One prominent industry observer, Vice President of Radio Engineering for Greater Media Milford Smith, said he’s pleased a deal is now complete, with a seemingly well-funded buyer.

“Folks are understandably hesitant in some case to purchase equipment with long-anticipated lifetimes not knowing the ‘lifetime’ of the manufacturer,” said Smith. “Hopefully this announcement puts that uncertainty to rest and both the Harris Broadcast Division and the industry can move forward with confidence in their business dealings.”

Those in the radio broadcast equipment manufacturing space followed developments surrounding the sale. Broadcast Electronics officials acknowledged being interested in parts of Harris Broadcast.

The Gores Group likely will make operational improvements looking to find synergies, reduce costs and raise cash, according to Broadcast Electronics President/CEO Joe Roark.

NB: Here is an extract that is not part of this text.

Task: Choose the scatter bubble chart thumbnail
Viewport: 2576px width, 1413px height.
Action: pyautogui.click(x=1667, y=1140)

“There could be further workforce cuts and consolidation at Harris. The culture at Harris will likely be one of absolute performance,” Roark said.

He too expressed surprise at the cash price considering the company had spent hundreds of millions of dollars acquiring brands like Encoda Systems and Leitch Technologies in the past decade.

“The $160 million cash price is low but an indication of how tough the broadcast manufacturing industry is right now. There is a $15 million promissory note and another $50 million bump based on future performance, but the cash payment might be about all the Gores Group has to pay,” Roark said.

Historic ties

Harris has long held a position of significance within the broadcast equipment market.

Harris Intertype Corp. purchased Gates Radio in 1957 and entered the TV transmitter market in 1969. It later added Intraplex’s STL business and Pacific Research & Engineering consoles.

Harris Broadcast consists of four business divisions: transmission; media software; workflow, infrastructure and networking; and digital out-of-home, according to company officials.

The transmission unit includes radio and TV transmission products, exciters, PR&E studio consoles, networking solutions, studio furniture and Intraplex STL systems and IP codecs. It encompasses digital radio solutions for HD Radio, DRM/DRM+ and DAB. The unit’s large television transmission portfolio includes analog and digital transmitters for LPTV, medium-power and high-power and Mobile DTV solutions.

The media software portfolio includes traffic and billing software, business intelligence and analysis software and digital asset management.

Harris’ workflow, infrastructure and networking business unit includes servers, routers, multiviewers, signal processing and distribution, video networking, audio solutions (including loudness control) and test and measurement. The digital out-of-home division covers digital signage solutions and serves markets outside of broadcast like retail, hospitality and sports venues, according to Harris officials.